As for me, I could hardly listen to the play. I was thinking of these two dear women from the village, and what it meant to them to have something different to do. But even more, I was watching Ellen, that had set out to make them have a good time, and was doing her best at it, getting them to talk and making them laugh, when the curtain was down. But when the curtain was up, it seemed to me that Ellen wasn't listening to the play so very much, either.
Before the last act, Ellen had to get back to the baby, so we left the two of them there and went home.
"Alone in the box!" says Mame Holcomb, as we were leaving. "My land, and my hat's trimmed on the wrong side for the audience!"
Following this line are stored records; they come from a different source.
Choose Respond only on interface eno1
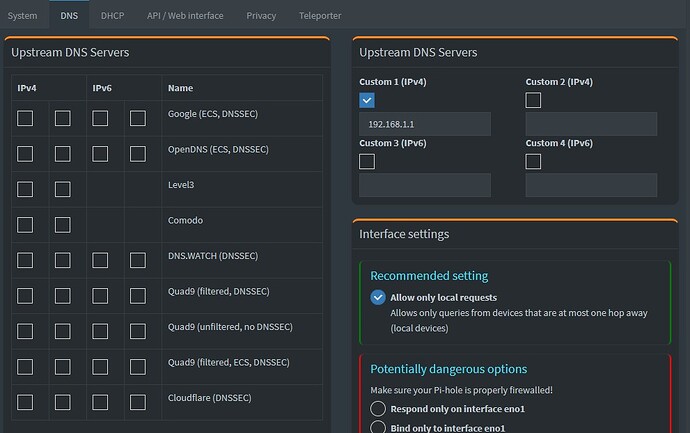This screenshot has width=690, height=433. pyautogui.click(x=377, y=408)
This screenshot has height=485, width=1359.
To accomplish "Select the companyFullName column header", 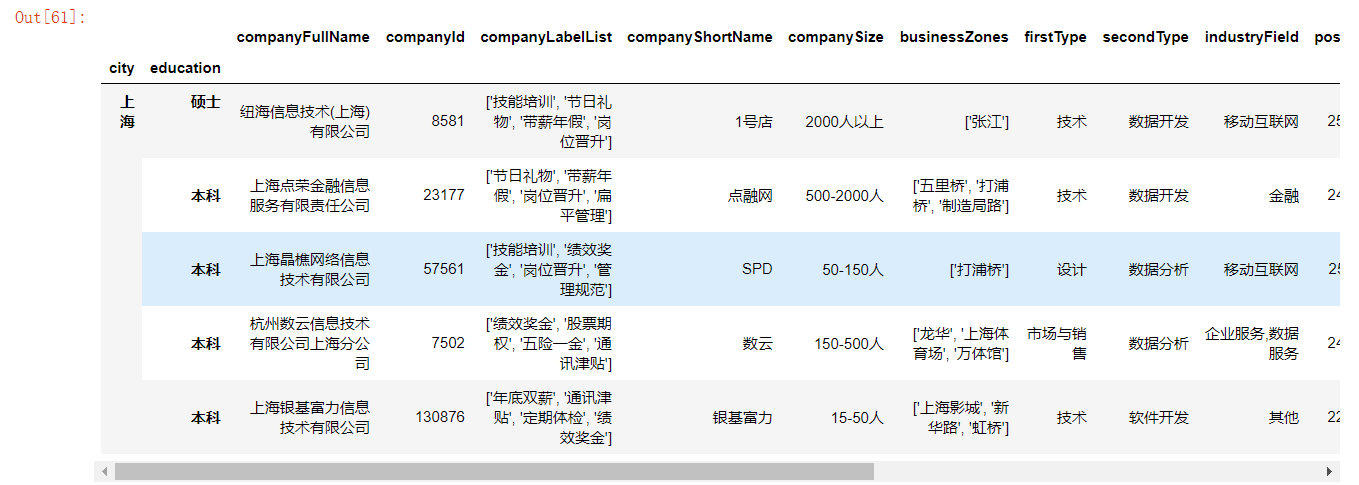I will (303, 37).
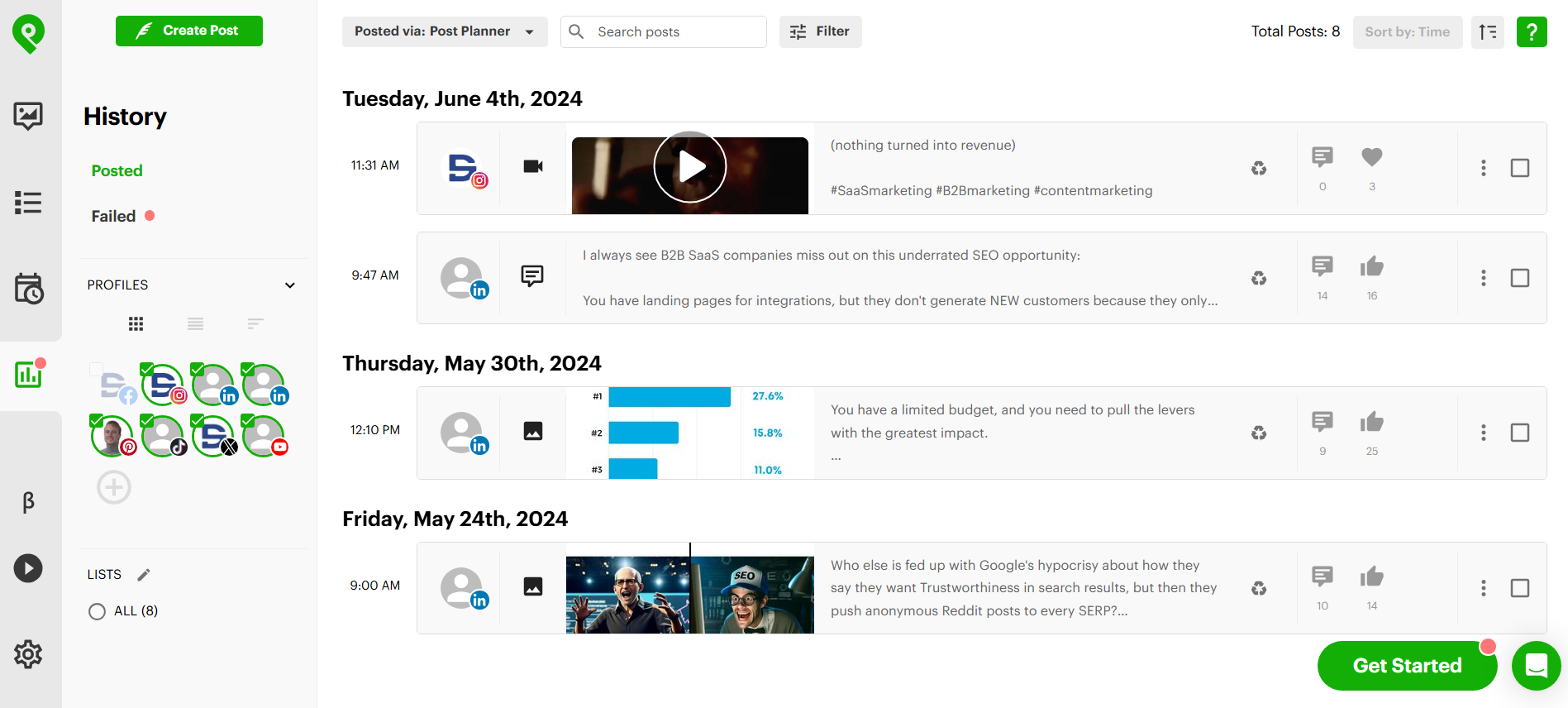Screen dimensions: 1568x708
Task: Check the box for the 12:10 PM post
Action: click(x=1520, y=433)
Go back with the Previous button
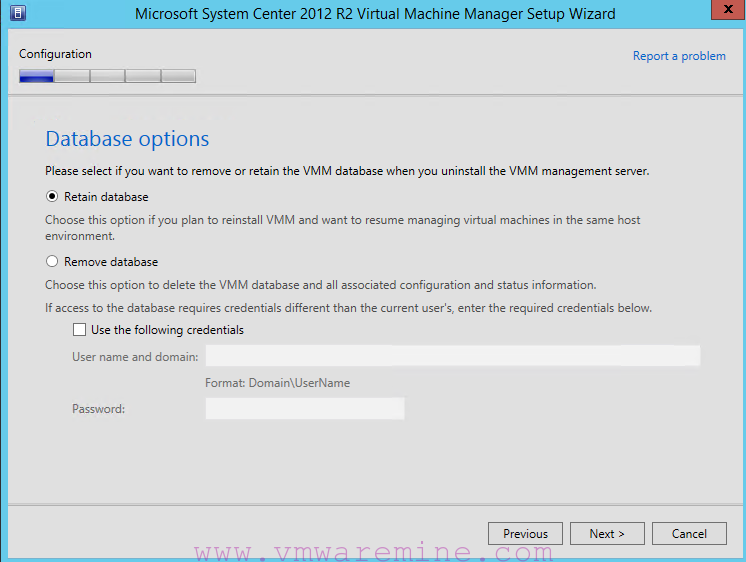This screenshot has height=562, width=746. coord(525,533)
"Do we have to go when it's out?" says Mis' Toplady. "Won't they just leave us set here, on—and on—and on?"
I remember them as I looked back and saw them, sitting there together. And something, I dunno whether it was the wedding-trip poplin dress, or the thought of the two dining-rooms where they'd set for so long, or of the little lark they'd planned, sort of made a lump come and meet a word I was trying to say.
We'd got out to the entry of the box, when somebody came after us, and it was little bit of Mame Holcomb, looking up with eyes bright as a blue jay's at the feed-dish.
"Oh," she says to Ellen, "I ain't half told you—neither of us has—what this means to us. And I wanted you to know—we both of us do—that the best part is, you so sort of understood."
Ellen just bent over and kissed her. And when we came out in the hall, all light and red carpet, I see Ellen's eyes were full of tears.
And when we got in the taxicab: "Ellen," I says, "I thank you, too—ever so much. You did understand. So did I."
"I don't know—I don't know," she says "But, Calliope, how in the world do you understand that kind of thing?"